Random Sampling Methods
Random sampling is a technique of drawing a sample from the population in which each and every unit of the population has an equal chance of being included in the sample. It is further divided into simple random sampling and restricted random sampling.
a) Simple random sampling: In this method, the sample is taken from the population without making any division or classification of the population. Hence, every unit of the population has an equal chance of being selected in the sample. Simple random sampling may be done either by using a lottery method or by a Table of random numbers.
b) Restricted random sampling: Restricted random sampling is of mainly three types. Stratified sampling, systematic sampling, and cluster sampling.
1. Stratified sampling: When the population is heterogeneous, the stratified sampling method is used. Under this method, the whole population is divided into various groups or strata of units, such that the units in each class possess similar characteristics. For example, suppose you are studying the consumption pattern of students in your school. The population comprises the whole students studying in various standards of your school. A student studying in standard-5 and a student studying in standard-9 may have different consumption patterns. That is, for this characteristic, the population is heterogeneous. Hence, different standards can be selected as different groups or strata. Then the sample is drawn from each stratum at random.
2. Systematic sampling: A systematic sampling is formed by selecting one at random and then selecting the rest at evenly spaced intervals until the sample size has been reached. Suppose that in the nature club of your school, there are 100 members and you want to make a core group of 10. First, you number the 100 students of the club from 1 to 100. By lottery method or by random table method you select one student from the first ten. Let it be the 7th student. Then take an appropriate interval and select the rest 9 students. If the interval you had taken is 10, then the second student in the sample is the 17th student, the third student in the sample is the 27th student, etc.

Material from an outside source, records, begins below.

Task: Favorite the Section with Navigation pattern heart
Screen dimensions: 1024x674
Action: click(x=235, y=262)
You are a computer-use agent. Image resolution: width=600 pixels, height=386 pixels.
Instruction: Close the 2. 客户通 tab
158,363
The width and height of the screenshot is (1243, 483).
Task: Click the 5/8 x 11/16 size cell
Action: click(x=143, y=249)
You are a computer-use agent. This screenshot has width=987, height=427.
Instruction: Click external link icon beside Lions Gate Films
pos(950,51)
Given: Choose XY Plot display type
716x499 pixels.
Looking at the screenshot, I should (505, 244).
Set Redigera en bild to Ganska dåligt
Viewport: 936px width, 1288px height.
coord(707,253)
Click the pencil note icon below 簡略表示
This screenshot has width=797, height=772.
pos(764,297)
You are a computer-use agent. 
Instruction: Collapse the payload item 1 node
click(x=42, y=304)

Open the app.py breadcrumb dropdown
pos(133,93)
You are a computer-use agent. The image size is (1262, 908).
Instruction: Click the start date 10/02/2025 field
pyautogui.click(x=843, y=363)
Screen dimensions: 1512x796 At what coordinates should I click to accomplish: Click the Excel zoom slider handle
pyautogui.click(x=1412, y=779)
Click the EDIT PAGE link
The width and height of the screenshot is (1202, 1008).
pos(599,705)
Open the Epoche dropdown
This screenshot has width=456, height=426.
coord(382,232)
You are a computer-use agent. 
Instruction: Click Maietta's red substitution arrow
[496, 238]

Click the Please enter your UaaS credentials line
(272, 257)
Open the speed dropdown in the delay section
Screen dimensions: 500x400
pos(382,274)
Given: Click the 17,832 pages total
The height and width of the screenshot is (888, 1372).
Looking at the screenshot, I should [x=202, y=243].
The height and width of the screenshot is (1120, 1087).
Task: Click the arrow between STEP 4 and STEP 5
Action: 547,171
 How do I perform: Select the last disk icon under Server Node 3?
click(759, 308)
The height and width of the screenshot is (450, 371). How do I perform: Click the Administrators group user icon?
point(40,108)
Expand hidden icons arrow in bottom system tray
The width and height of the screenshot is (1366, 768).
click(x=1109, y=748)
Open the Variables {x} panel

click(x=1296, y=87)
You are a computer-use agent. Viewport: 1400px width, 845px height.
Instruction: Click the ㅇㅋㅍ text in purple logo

3. Cluster sampling: This type of sampling is carried out in several stages. Suppose we are studying the employment of households in Kerala. In the first stage, Kerala is divided into three or four zones. Then each zone is divided into districts. Then each district is divided into villages. From each district, a sample of villages may be taken at random. From each selected village, households of the required size are also taken at random. Since several stages involve in cluster sampling, it is also known as multi-stage sampling.
Non-Random Sampling
In this method of sampling, the investigator himself makes the choice of the sample from the population according to his own discretion which he thinks to be the best. Here, all the units in the population do not have an equal chance of being selected into the sample.
Sampling Errors and Non-Sampling Errors:
Sampling Errors
The purpose of the sample is to take an estimate of the population. Sam^g error refers to the differences between the sample estimate and the actual value of a characteristic of the population. It is the error that occurs when you make an observation from the sample taken from the population. Thus, the difference between the actual value of a parameter of the population and its estimate is the sampling error.
Non-Sampling Errors
Non-sampling errors are more serious than sampling errors because a sampling error can be minimized. But errors due to mistakes while framing tables and data entry will affect the final result. They are non-sampling errors.